◆ **Tarea**
Continúa el texto sobre la madurez en la fe a partir de su última oración.

++++ Fragmento del texto ++++

¿Docente y discente?
Pero el tiempo pasa, la gracia de Dios permanece siempre activa, y además llega la hora de que lo de “comulgar con ruedas de molino”, y argumentos similares no puede mantenerse ya indefinidamente intangible. La adultez es todo un proceso, sin exención, sino todo lo contrario, para cuanto tenga de alguna manera relación con la fe, y al crecimiento demandado por los años. Precisamente cuanto se enmarca en el adoctrinamiento religioso ha de distinguirse por no registrarse en él ni lagunas ni estancamientos. El principio filosófico de “natura non facit saltus” prescribe y requiere una ordenada y global evolución y progreso, con repercusión capital en las esferas de la inteligencia y del discernimiento.

++++ Extracto de datos ++++

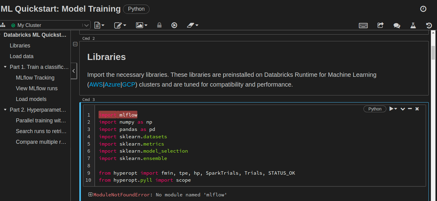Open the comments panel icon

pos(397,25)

++++
++++ Extracto de datos ++++

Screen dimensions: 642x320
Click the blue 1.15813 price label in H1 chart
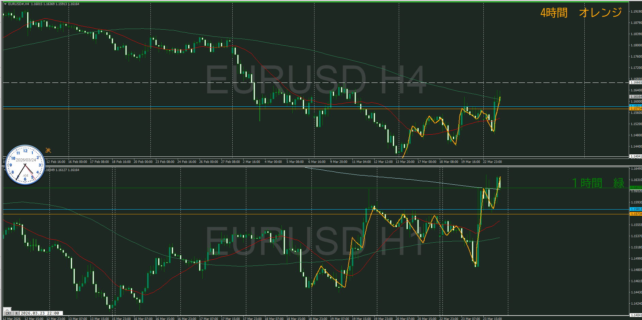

++++

◆ **Resultado de la tarea**
Sí, la Iglesia jamás podrá dimitir de su función docente. Gracias a ella es “camino, es verdad y es vida”. Huelga referir que Iglesia-Iglesia somos todos -también el resto del Pueblo de Dios- y que la Jerarquía por Jerarquía no podrá acaparar la enseñanza con exclusividad alguna. Es posible que en esta tarea de la Iglesia se instalen personas dotadas de los correspondientes títulos universitarios que les reconozcan y proclamen como expertos y peritos en ciencias teológicas en su multiplicidad de áreas, secciones o especialidades. Pero es posible, y frecuente también, que precisamente en cuanto se inserta en la vida o se relaciona con ella, por muchas ciencias teológicas que dominen, apenas si alcanzaron un “aprobado” por falta de experiencia propia o por deformación en la referencia y presentación de la misma. Tal circunstancia lleva consigo cuestionar y aún descalificar la legitimidad de la enseñanza que le supondría su pertenencia y representación de la Iglesia “docens”.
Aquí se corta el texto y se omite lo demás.